阪神は29日のDeNA戦(甲子園)に1―5で完敗し連勝は3でストップ。ダンゴ状態が続く混セから一歩抜け出すチャンスを逃し、2位・巨人とのゲーム差は、1まで再び縮まった。
勝敗を分けた「1球」のジャッジに、右腕も指揮官も無念をにじませた。阪神先発のデュプランティエは6回までを、牧のソロアーチのみに抑える快投を披露。1―1の同点と、ロースコアのジリジリとした展開で踏ん張り続ける中、舞台が暗転したのは球数が90を越えた7回だった。
連打と四球で二死満塁のピンチを迎えたデュプランティエは、代打・宮崎と対峙。フルカウントまで持ち込み投じた6球目は膝元ギリギリを突くスライダーだったが無情にもボールと判定され痛恨の押し出し四球。日頃はフレンドリーかつ紳士的な態度を貫く虎の好漢も、球審のジャッジに対し不服そうな態度を隠すことができなかった。
1―2と勝ち越しを許したことで気落ちした右腕は、次打者・石上にも左前2点適時打を許し、スコアを3点差にまで広げられ万事休す。この回限りでマウンドを降り、無念の敗戦投手となってしまった。

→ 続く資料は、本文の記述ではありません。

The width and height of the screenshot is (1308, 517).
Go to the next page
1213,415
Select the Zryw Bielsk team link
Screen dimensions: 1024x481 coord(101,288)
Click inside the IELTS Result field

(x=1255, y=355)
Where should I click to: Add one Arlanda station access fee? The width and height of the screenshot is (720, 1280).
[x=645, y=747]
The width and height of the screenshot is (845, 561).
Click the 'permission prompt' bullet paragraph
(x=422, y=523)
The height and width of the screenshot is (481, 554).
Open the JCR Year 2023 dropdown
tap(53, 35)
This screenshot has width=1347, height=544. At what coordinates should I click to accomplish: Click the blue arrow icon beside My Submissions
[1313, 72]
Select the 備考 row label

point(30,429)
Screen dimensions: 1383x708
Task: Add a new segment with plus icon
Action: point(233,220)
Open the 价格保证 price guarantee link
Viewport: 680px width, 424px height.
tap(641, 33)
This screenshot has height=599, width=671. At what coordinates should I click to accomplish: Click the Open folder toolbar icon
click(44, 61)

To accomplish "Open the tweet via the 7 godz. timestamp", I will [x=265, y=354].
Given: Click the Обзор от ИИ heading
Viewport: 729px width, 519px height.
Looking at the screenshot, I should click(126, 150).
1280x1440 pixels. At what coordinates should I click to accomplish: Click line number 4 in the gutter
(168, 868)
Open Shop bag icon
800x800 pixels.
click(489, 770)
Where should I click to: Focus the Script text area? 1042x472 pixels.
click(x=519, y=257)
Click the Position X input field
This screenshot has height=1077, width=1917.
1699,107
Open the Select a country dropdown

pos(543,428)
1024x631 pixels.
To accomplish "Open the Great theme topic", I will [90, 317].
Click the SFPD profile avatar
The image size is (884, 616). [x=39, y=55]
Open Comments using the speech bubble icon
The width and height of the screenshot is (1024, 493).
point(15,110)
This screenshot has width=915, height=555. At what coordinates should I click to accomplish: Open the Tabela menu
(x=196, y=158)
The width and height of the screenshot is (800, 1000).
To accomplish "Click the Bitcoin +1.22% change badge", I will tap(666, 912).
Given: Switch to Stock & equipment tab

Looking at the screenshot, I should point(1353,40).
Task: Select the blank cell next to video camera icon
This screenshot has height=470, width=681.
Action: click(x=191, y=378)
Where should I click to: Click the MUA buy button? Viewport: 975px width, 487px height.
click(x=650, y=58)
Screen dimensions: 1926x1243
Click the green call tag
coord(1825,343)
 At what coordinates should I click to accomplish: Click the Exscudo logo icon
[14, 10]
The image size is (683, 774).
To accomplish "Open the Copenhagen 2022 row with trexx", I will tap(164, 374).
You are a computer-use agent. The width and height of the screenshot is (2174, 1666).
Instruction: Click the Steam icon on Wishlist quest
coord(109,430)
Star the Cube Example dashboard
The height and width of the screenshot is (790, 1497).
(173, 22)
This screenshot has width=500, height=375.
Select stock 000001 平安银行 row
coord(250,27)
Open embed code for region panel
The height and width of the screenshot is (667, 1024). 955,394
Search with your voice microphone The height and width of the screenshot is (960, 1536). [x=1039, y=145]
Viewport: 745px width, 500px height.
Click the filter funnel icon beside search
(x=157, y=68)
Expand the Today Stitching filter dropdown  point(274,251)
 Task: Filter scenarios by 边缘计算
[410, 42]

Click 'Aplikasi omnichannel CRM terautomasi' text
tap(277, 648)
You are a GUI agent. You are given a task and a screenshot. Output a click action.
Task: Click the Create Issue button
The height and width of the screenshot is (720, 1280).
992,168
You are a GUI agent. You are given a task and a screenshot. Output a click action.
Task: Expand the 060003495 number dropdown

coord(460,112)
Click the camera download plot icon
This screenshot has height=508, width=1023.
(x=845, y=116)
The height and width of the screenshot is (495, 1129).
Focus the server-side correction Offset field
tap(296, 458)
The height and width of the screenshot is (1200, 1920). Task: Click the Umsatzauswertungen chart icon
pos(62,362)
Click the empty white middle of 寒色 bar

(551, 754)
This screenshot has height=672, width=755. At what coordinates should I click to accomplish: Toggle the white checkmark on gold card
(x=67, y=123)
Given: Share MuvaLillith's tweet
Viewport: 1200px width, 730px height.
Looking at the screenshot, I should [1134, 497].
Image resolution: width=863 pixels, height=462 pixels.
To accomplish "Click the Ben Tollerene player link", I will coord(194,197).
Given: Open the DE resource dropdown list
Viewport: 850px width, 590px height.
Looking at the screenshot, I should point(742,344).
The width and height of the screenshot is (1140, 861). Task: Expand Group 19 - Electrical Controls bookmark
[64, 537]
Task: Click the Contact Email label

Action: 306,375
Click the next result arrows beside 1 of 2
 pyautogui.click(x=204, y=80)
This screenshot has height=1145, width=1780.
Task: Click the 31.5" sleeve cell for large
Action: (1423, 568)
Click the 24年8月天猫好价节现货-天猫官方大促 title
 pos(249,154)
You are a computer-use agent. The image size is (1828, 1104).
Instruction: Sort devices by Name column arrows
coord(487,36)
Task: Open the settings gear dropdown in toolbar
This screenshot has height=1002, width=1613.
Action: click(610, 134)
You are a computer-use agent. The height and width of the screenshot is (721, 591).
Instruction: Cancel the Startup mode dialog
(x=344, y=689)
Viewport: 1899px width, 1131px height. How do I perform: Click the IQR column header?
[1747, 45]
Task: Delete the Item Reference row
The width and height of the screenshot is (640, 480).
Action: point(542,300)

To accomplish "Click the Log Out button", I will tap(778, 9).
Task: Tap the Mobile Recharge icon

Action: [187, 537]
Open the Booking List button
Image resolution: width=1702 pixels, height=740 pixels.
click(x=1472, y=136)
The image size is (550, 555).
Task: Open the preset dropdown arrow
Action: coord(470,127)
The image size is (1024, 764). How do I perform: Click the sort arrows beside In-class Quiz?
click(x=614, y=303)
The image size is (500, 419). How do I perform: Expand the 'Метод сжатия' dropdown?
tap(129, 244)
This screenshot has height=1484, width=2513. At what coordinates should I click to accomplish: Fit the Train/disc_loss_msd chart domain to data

試合後、報道陣の取材に応対した藤川球児監督(44)は紙一重の攻防を分けた判定を「素晴らしくいいところに行った1球だった。(ストライクかボールか)どちらに判定されてもいいボールでした。結果が押し出し(四球)という形でしたけど素晴らしい1球でした」と言葉を選びながら振り返る。「また明日ですね」と自身に言い聞かせるように次戦へ目を向けた。
デュプランティエ本人も「判定は判定なので。しっかり自分が思い切ったボールで決めきろうとしたところでストライクを取れなかった」と無念の表情。「次は自分の仕事をしたい」と挽回を誓った。